You want to impose a human-friendly numbering scheme onto your network devices. For network assignments like giving an address to your friend’s iPad or your laptop, you probably don’t care where in the available address block the IP comes from because you don’t really need to know (or care). If you have devices on your network that you regularly access using command line tools or other IP-oriented applications, it can be really useful to assignment permanent addresses to those devices in a scheme that is friendly to the human memory.
For example, if left to its own devices our router would assign any available address to our three Raspberry Pi XBMC units. Because we frequently tinker with those units and access them by their IP addresses, it made sense to permanently assign addresses to them that would be logical and easy to remember:
The .90 unit is in the basement, the .91 unit is on the first floor, and the .92 unit is on the second floor.
You have an application the expressly relies on IP addresses. Some applications will only allow you to supple an IP address to refer to other computers on the network. In such cases it would be extremely annoying to have to change the IP address in the application every time the IP address of the remote computer was changed in the DHCP table. Assigning a permanent address to the remote computer prevents you from the hassle of frequently updating your applications. This is why it’s quite useful to assign any computer that functions as a server of any sort to a permanent address.
Assigning Static IP Addresses the Smart Way
Before you just start assigning static IP addresses left and right, let’s go over some basic network hygiene tips that will save you from a headache down the road.
First, check what the IP pool available on your router is. Your router will have a total pool and a pool specifically reserved for DHCP assignments. The total pool available to home routers is typically 10.0.0.0 through 10.255.255.255 or 192.168.0.0 through 192.168.255.255 . Then, within those ranges a smaller pool is reserved for the DHCP server, typically around 252 addresses in a range like 10.0.0.2 through 10.0.0.254. Once you know the general pool, you should use the following rules to assign static IP addresses:
- Never assign an address that ends in .0 or .255 as these addresses are typically reserved for network protocols. This is the reason the example IP address pool above ends at .254.
- Never assign an address to the very start of the IP pool, e.g. 10.0.0.1 as the start address is always reserved for the router. Even if you’ve changed the IP address of your router for security purposes, we’d still suggest against assigning a computer.
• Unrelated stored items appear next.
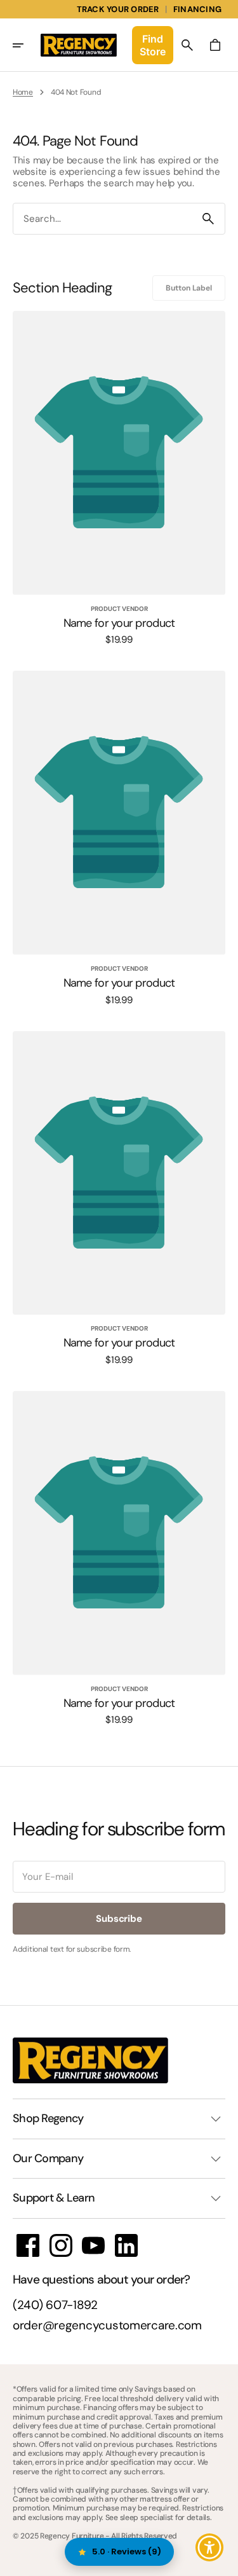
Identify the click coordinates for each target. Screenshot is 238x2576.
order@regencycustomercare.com (107, 2326)
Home (23, 92)
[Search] (208, 219)
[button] (27, 45)
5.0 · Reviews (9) (126, 2551)
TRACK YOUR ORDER (118, 9)
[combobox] (102, 219)
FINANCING (197, 9)
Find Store (153, 45)
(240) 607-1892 (55, 2305)
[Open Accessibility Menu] (209, 2547)
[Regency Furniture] (79, 45)
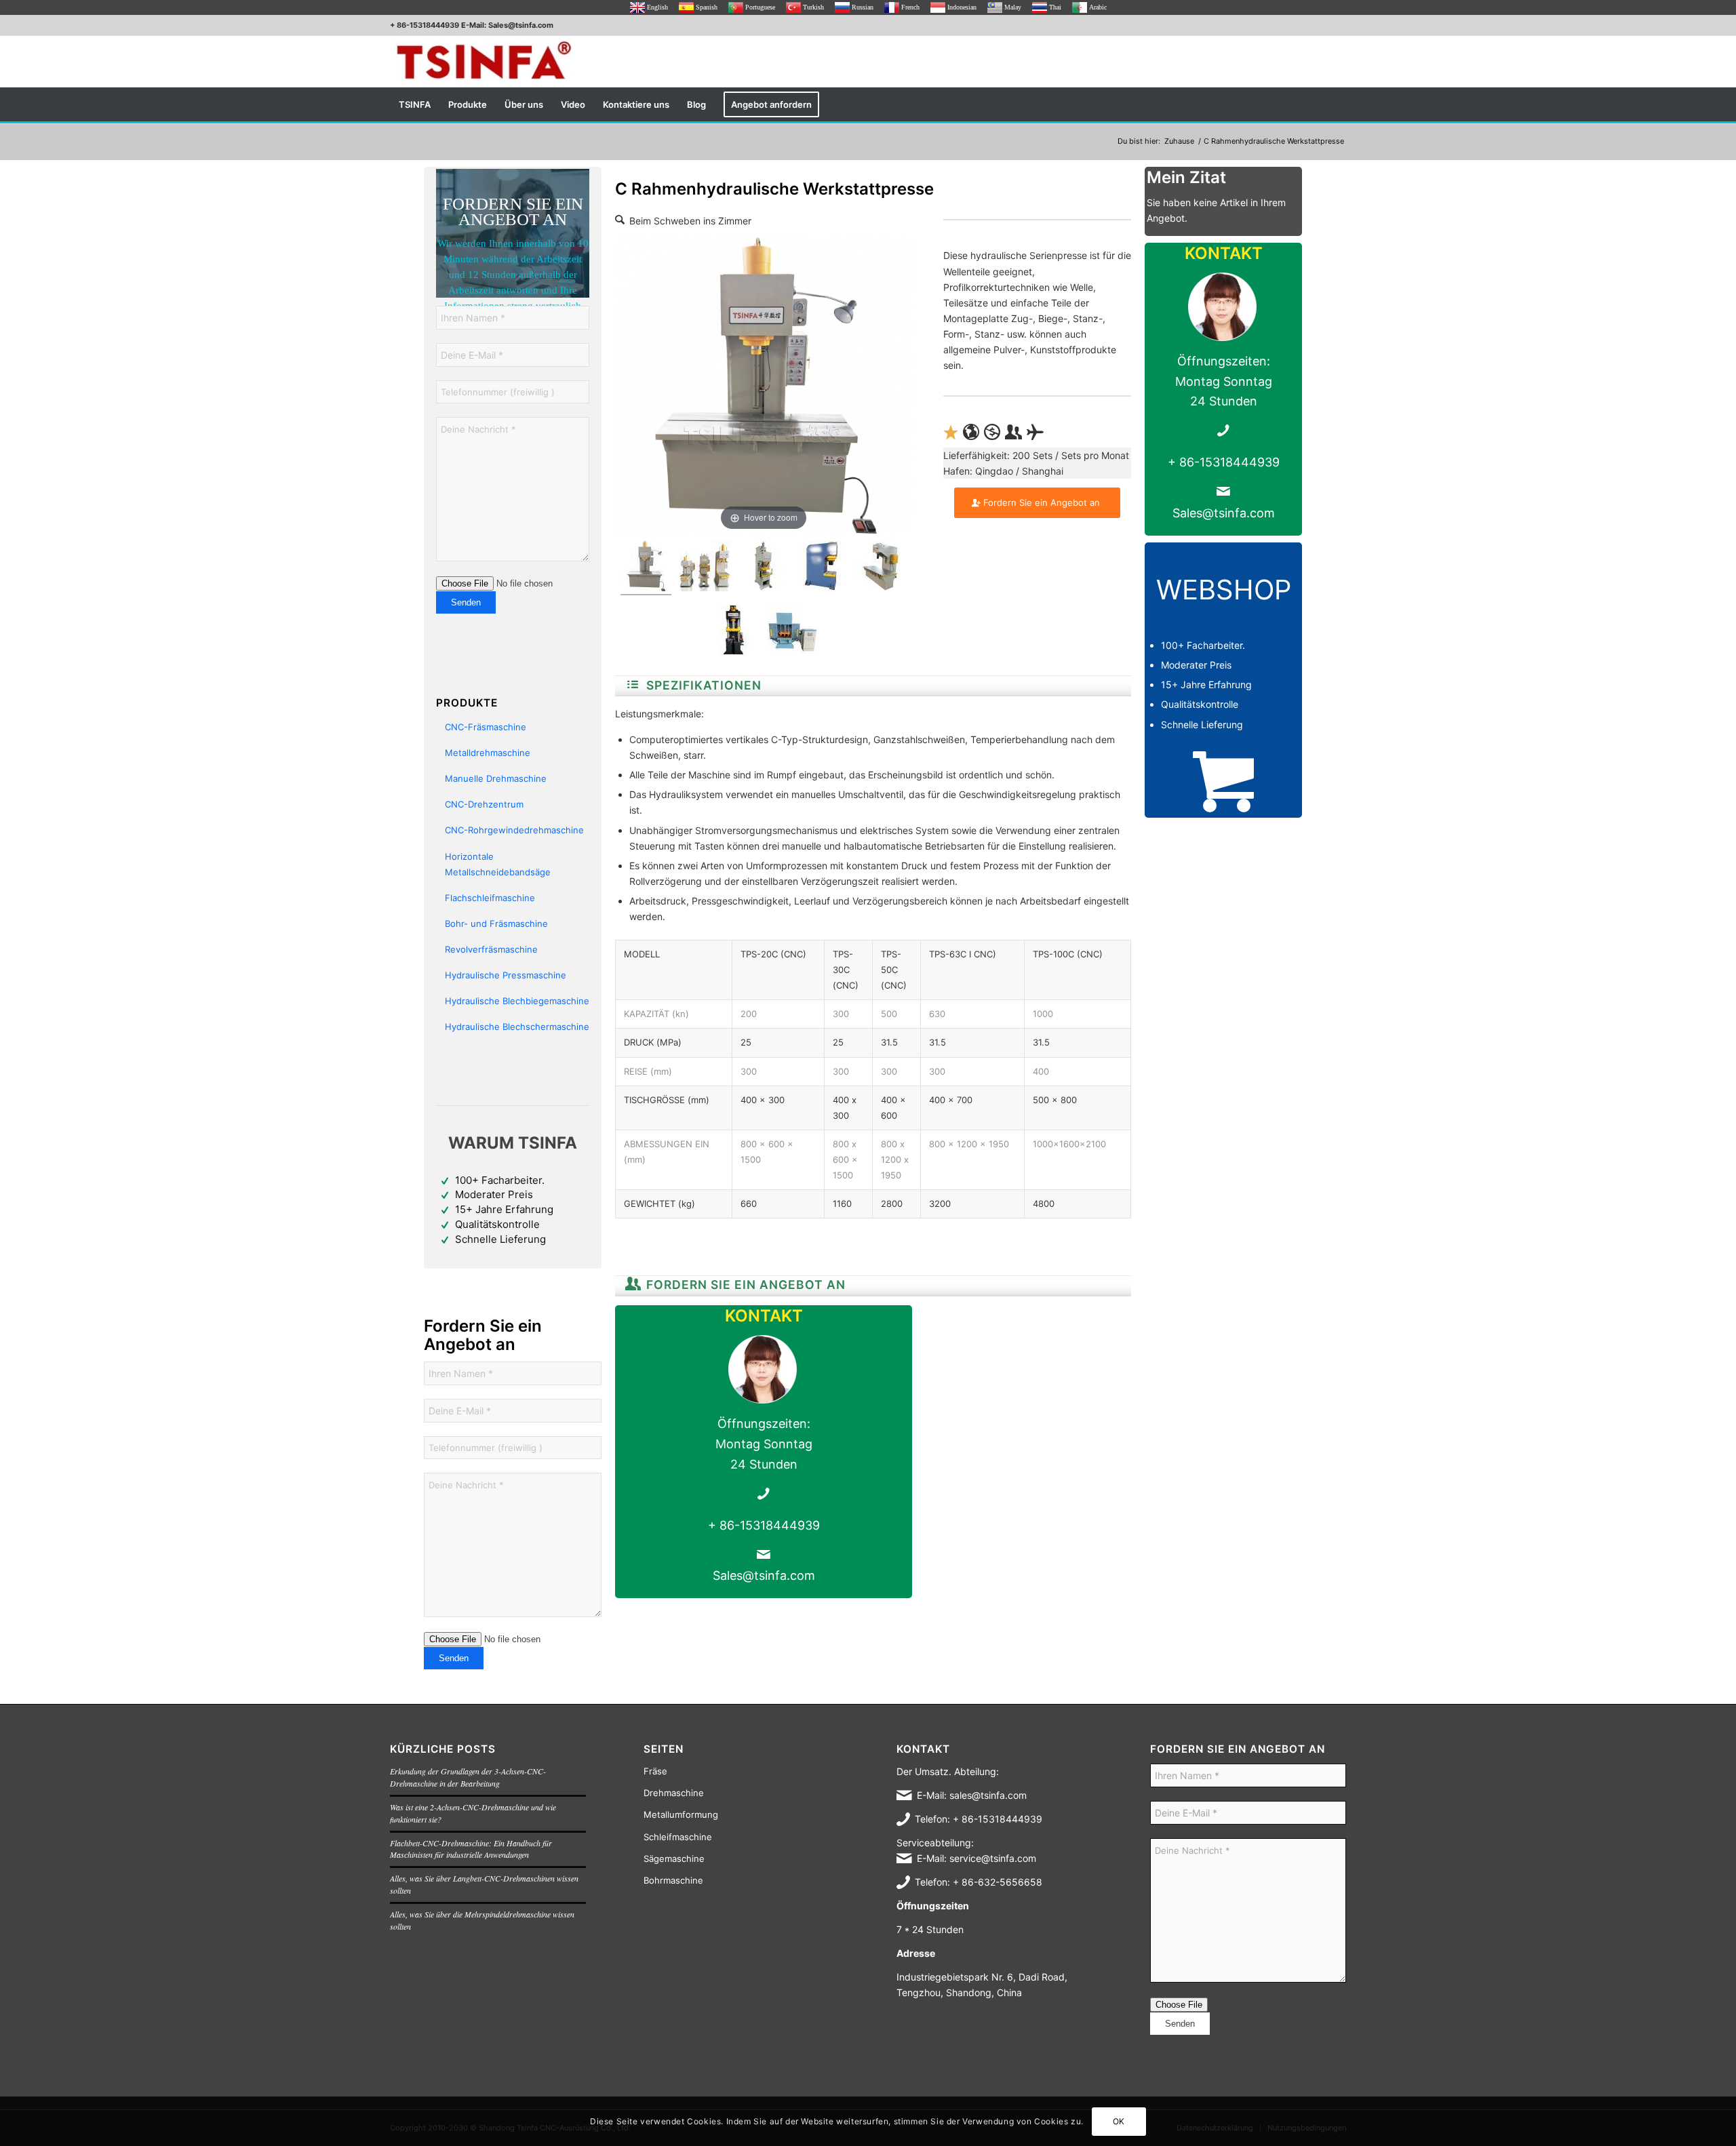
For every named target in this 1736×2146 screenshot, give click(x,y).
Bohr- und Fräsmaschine (496, 923)
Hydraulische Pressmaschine (505, 975)
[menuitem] (414, 104)
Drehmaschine (674, 1792)
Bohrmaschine (673, 1880)
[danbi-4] (645, 567)
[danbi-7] (763, 567)
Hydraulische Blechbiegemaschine (517, 1000)
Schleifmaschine (678, 1836)
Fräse (655, 1771)
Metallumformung (681, 1814)
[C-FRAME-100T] (704, 567)
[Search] (1337, 104)
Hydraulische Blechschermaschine (517, 1026)
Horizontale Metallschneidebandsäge (498, 864)
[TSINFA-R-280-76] (483, 61)
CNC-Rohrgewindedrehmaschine (514, 829)
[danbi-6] (822, 567)
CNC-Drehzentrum (484, 804)
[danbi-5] (881, 567)
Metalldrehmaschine (487, 752)
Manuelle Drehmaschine (496, 778)
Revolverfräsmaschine (491, 949)
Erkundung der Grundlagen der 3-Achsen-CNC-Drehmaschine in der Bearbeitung (468, 1777)
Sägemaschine (674, 1858)
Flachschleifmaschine (490, 897)
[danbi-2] (793, 632)
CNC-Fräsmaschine (485, 726)
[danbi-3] (734, 632)
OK (1119, 2120)
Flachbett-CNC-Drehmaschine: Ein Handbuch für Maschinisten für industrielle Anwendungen (471, 1849)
- Never assign an address outside of the total available pool of private IP addresses. This means if your router’s pool is 10.0.0.0 through 10.255.255.255 every IP you assign (keeping in mind the prior two rules) should fall within that range. Given that there are nearly 17 million addresses in that pool, we’re sure you can find one you like.
Some people prefer to only use addresses outside of the DHCP range (e.g. they leave the 10.0.0.2 through 10.0.0.254 block completely untouched) but we don’t feel strongly enough about that to consider it an outright rule. Given the improbability of a home user needing 252 device addresses simultaneously, it’s perfectly fine to assign a device to one of those addresses if you’d prefer to keep everything in, say, the 10.0.0.x block.